Feng Shui Your Outdoor Holiday Decorations

Are you getting into the holiday spirit and ready to start decorating? This installment in my series on how to incorporate Feng Shui into your holiday traditions can help to make it the best season ever!

This inspiring offer from the Night Lights exhibit at the Naples Botanical Garden is bedecked with small individual lights on the trunk and larger colored flood lights on the palms.

For many folks, decorating outdoors is a first priority. It signals to the world that we are focused on the joy and meaning of the season and ready to share the cheer. Keeping these simple Feng Shui guidelines in mind while you’re decking the halls encourages a smooth flow of energy, activities and emotions during this busy time of year.

My daughter-in-law, Pip Hansen Daigneault, ushers in the good Ch’i with this live balsam wreath she decorated with local natural finds and other bonus treasures. Beautiful.

In Feng Shui the front door is the star. Called the “Mouth of Ch’i”, the front door is where this vital energy flows into your home and life. If anything outdoors requires your full attention, it is the front door. The first step is giving it a good cleaning. Wiping it down or washing it will revitalize the Ch’i of the actual door. Now you’re ready to start the fun.

Will you add a wreath or swag? Maybe a full door panel with a festive design would be more your style.

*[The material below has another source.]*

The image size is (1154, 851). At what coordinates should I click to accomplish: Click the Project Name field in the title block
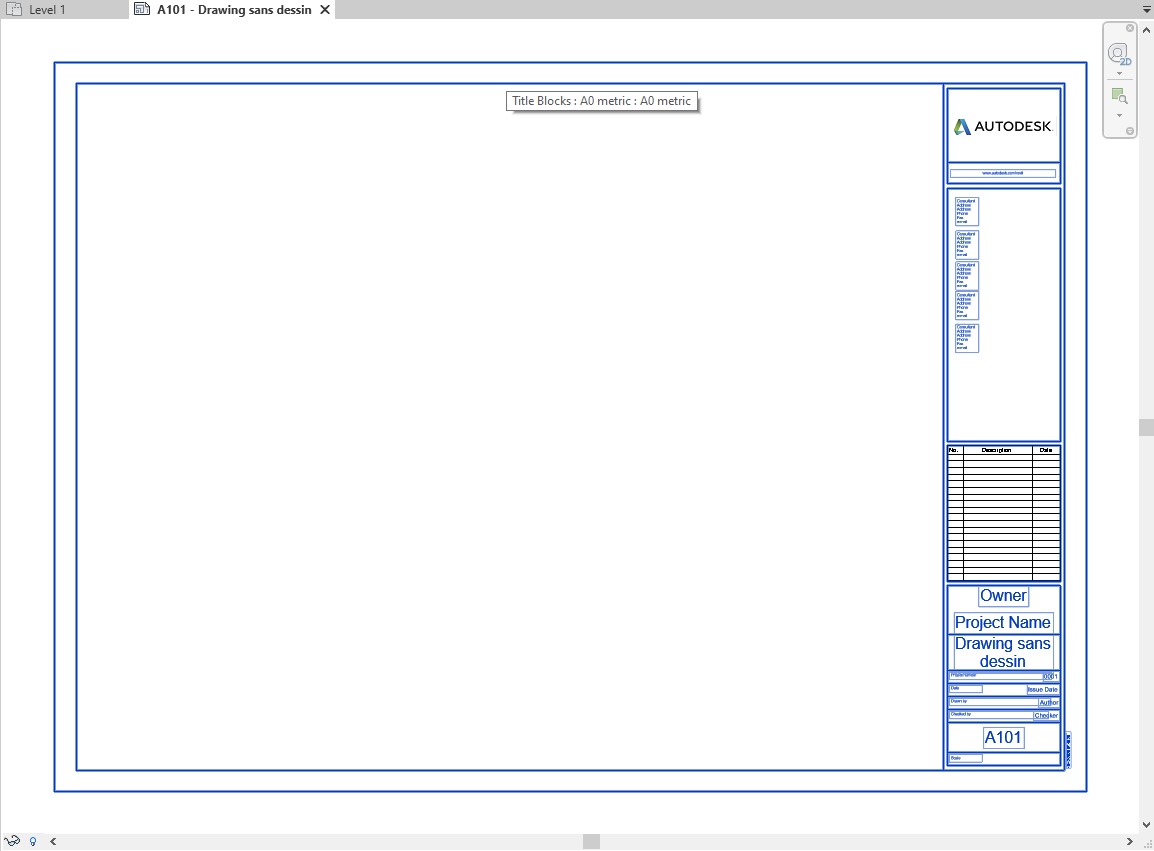pyautogui.click(x=1002, y=622)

My Mom created this stunning decorated wagon to greet visitors coming to the front door.

Next, move to the surrounding area. Give the door’s landing a quick tidy then assess. Is there room for an additional feature like a pot of greens, a waving Santa or wagon filled with faux presents? Many options can serve as your front door’s festive greeter. A greeter is an item near the entrance door that catches the eye, sets the tone for the home and uplifts the energy of those entering by its additional welcome. Having a greeter is a Feng Shui suggestion year round.

One very important Feng Shui essential I encourage all of my clients in Maine to do throughout the winter months, not just at Christmas, is to keep the path to the front door shoveled. Nothing says, “Go away good energy!” like a foot of snow frozen in a path to the all important front door. It may seem an inconvenient chore, but, if you want to have good Feng Shui, the Ch’i must be able to easily and smoothly flow to your front door. Those in warmer climates aren’t exempt as the path to the front door can become overgrown with vegetation. Again, keep the path open!

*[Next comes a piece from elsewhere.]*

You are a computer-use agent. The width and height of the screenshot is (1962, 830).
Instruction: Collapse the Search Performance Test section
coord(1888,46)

If you live in an apartment or condo and have restrictions on what you can do at your entrance door, perhaps you could tape a large photo or sketch to the door showing how you’d like it to be decorated . Hanging a string of bells on the doorknob to jingle hello or placing a bright, seasonal doormat at the entrance will welcome both Ch’i and visitors alike. No bah humbugs!

Lighting is a Feng Shui energy boost that is a natural at the holidays. If that’s not on your list, simply keeping your front door light illuminated longer into the darker winter nights can call more good Ch’i into your life. If you like to add a few extra strings of lights, I recommend focusing on the front door or the path to the front door first.

 

Although its clubhouse is far from the road, the entrance to this country club cannot be missed!

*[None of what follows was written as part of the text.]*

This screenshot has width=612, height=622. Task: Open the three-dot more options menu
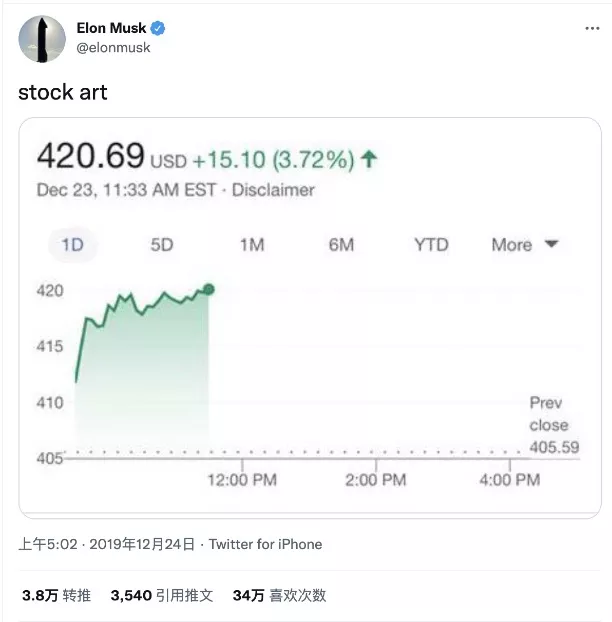pos(592,29)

Should your house be hidden by vegetation or be far from the road, lights or other decorations at the entrance can more precisely direct good energy into your driveway. This identifies the path for both Ch’i and visitors to enter your life.

This lighted gazebo is in the town center in Boothbay, Maine.

Do you love lots of lights and decorate to the max? Go for it, but remember, lighting is a Ch’i enhancer. This means it increases and heightens the flow of energy. You may want this if your life is sluggish or even at a “normal” pace for you. Should your world be on overload, think about adding outside lights in moderation.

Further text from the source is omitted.